The social network’s staff has shrunk to a fraction of its size since Elon Musk took over at the end of October, through layoffs and resignations. Musk this week asked employees to sign on to a more “hardcore” version of their jobs or leave; astonishing numbers opted out.
Multiple teams that were critical for keeping the service up and running are completely gone, or borrowing engineers from other groups, according to people familiar with the matter. That includes infrastructure teams to keep the main feed operational and maintain tweet databases. #RIPTwitter trended on the site, as users and departed employees predicted an imminent shutdown and said their goodbyes.
“It’s a pretty dark picture,” said Glenn Hope, an engineer who worked at Facebook and Instagram and who earlier tweeted a list of possible scenarios that could cause failures on the social network. “The amount of tribal knowledge lost is simply staggering, possibly unprecedented.”

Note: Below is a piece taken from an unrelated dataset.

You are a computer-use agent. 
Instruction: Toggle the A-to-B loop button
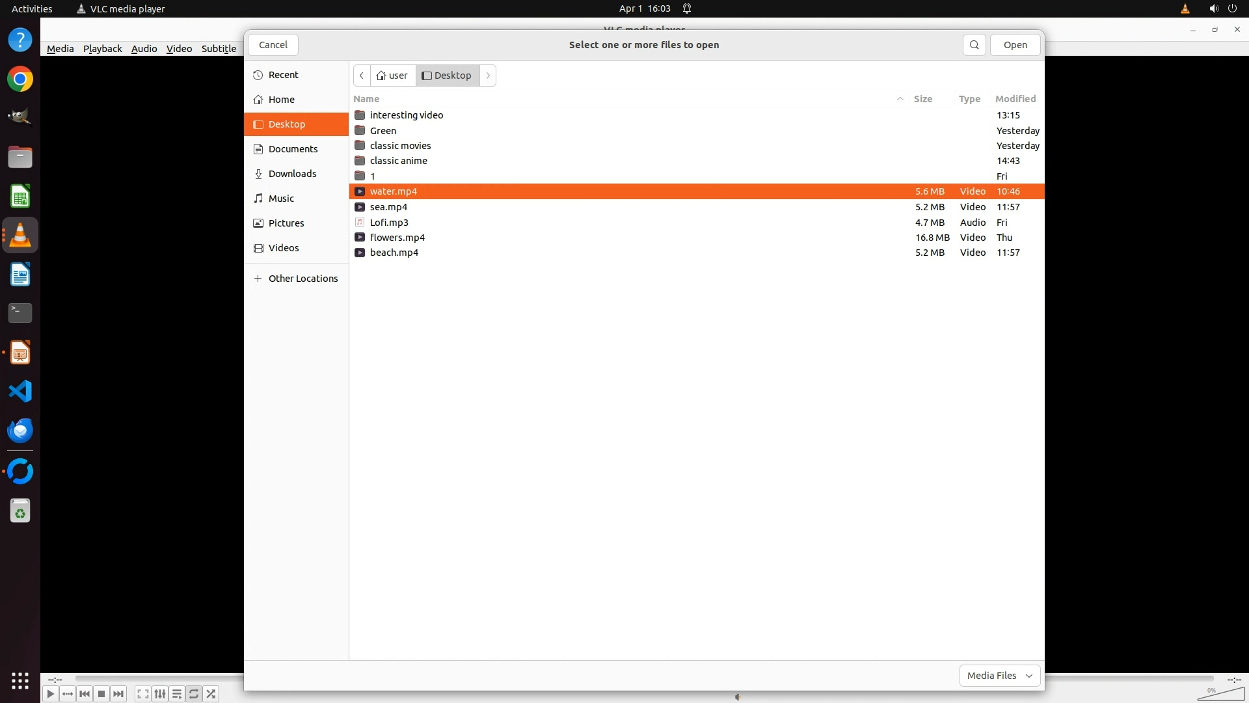pyautogui.click(x=68, y=694)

That doesn’t mean that Twitter will shut down completely and unexpectedly. More likely, remaining employees will be unable to fix issues in the code and the site will start to lose some functionality, or be vulnerable to a major hack, technologists said. In general, computer servers don’t run on autopilot. A platform like Twitter requires all sorts of software to keep it running — from the front-end website that people scroll to the back-end databases that store billions of tweets — and can be stressed during major global events like this weekend’s World Cup.